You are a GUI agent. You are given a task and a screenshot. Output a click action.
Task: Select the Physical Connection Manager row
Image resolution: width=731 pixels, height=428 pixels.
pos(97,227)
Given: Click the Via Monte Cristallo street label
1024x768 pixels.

**TASK DESCRIPTION**.
Transcribe the data in full, keeping every detail.

**WORKED SOLUTION**.
You are a GUI agent. You are given a task and a screenshot. Output a click action.
Task: Select the Physical Connection Manager row
Image resolution: width=731 pixels, height=428 pixels.
pos(97,227)
Given: Click the Via Monte Cristallo street label
1024x768 pixels.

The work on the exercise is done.